(Collected data entries)
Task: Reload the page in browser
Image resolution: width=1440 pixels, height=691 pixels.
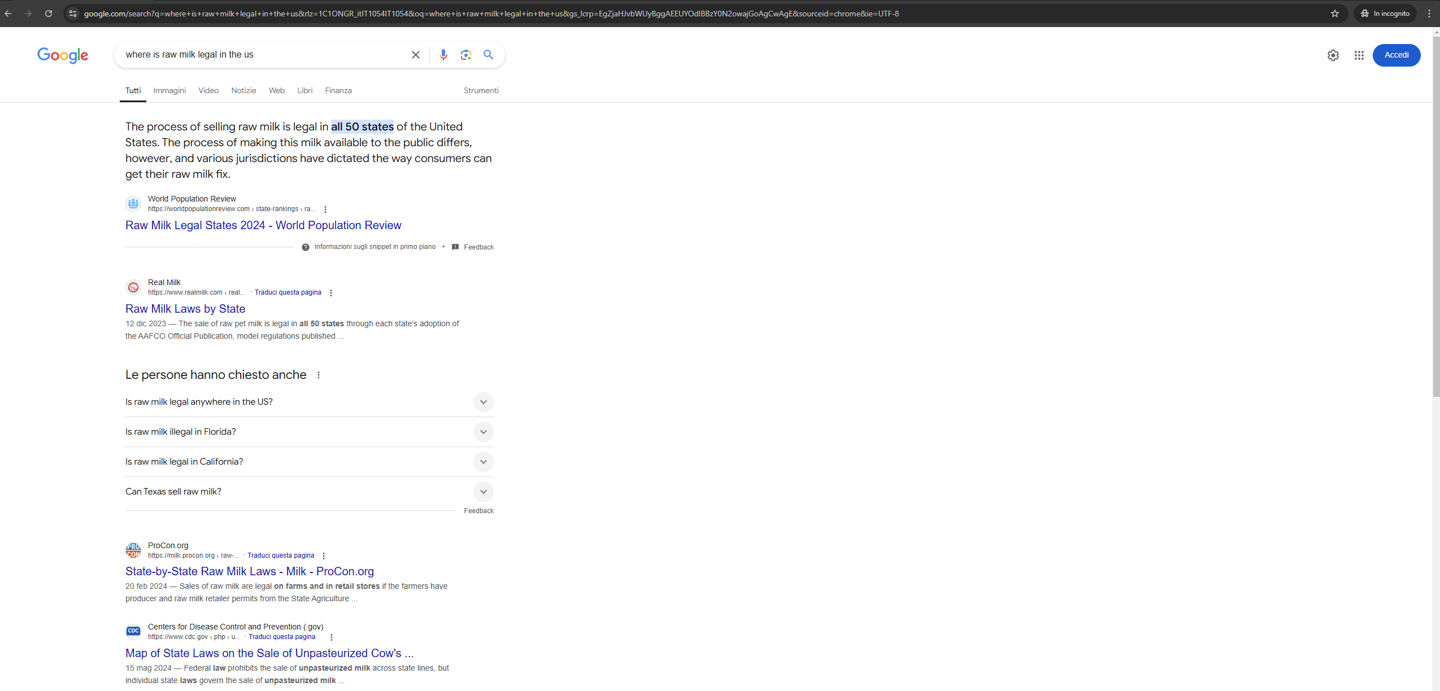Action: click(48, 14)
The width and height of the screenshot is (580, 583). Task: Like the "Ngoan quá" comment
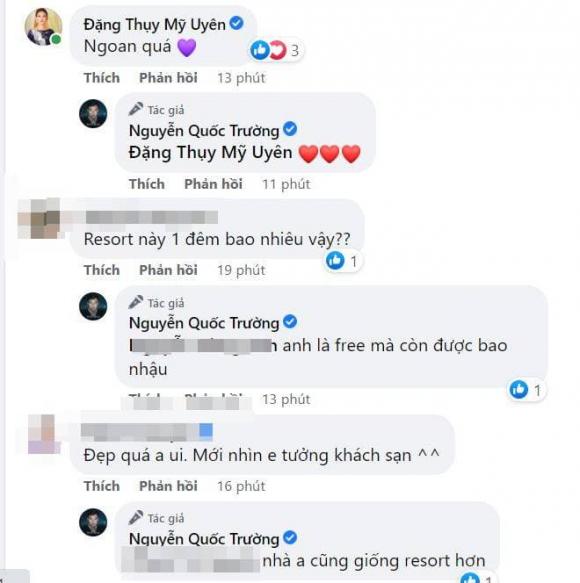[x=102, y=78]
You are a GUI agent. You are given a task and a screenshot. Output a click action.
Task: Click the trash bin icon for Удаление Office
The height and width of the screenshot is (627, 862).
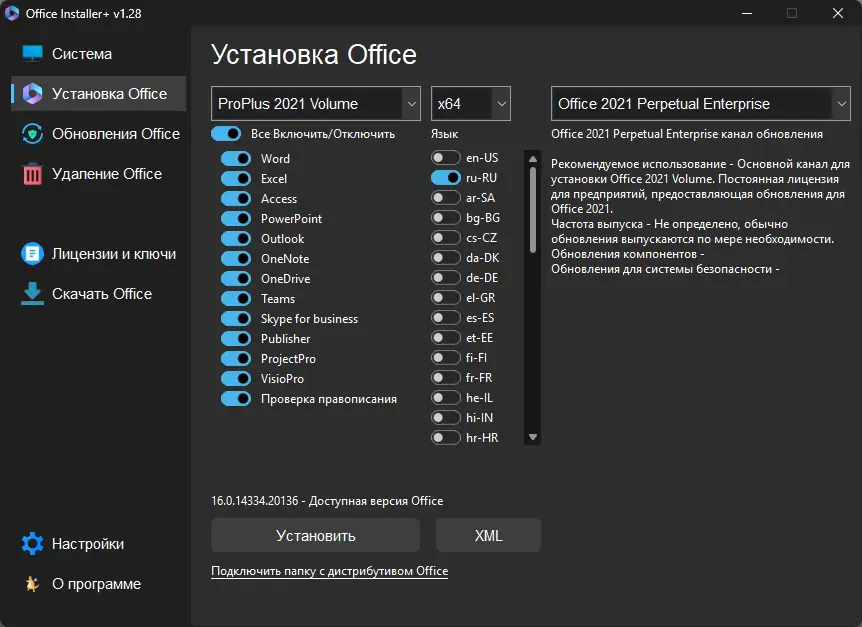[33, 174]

◆ EXERCISE DIRECTIONS ◆
Repeat exactly, please: transcribe each entry and leave out the pictures.

◆ ANSWER BOX ◆
Task: Reload the page in browser
Image resolution: width=1440 pixels, height=691 pixels.
Action: click(48, 14)
The width and height of the screenshot is (580, 583). Task: Like the "Ngoan quá" comment
[x=102, y=78]
You are a GUI agent. You are given a task and a screenshot. Output a click action.
Task: Click the trash bin icon for Удаление Office
The height and width of the screenshot is (627, 862).
[33, 174]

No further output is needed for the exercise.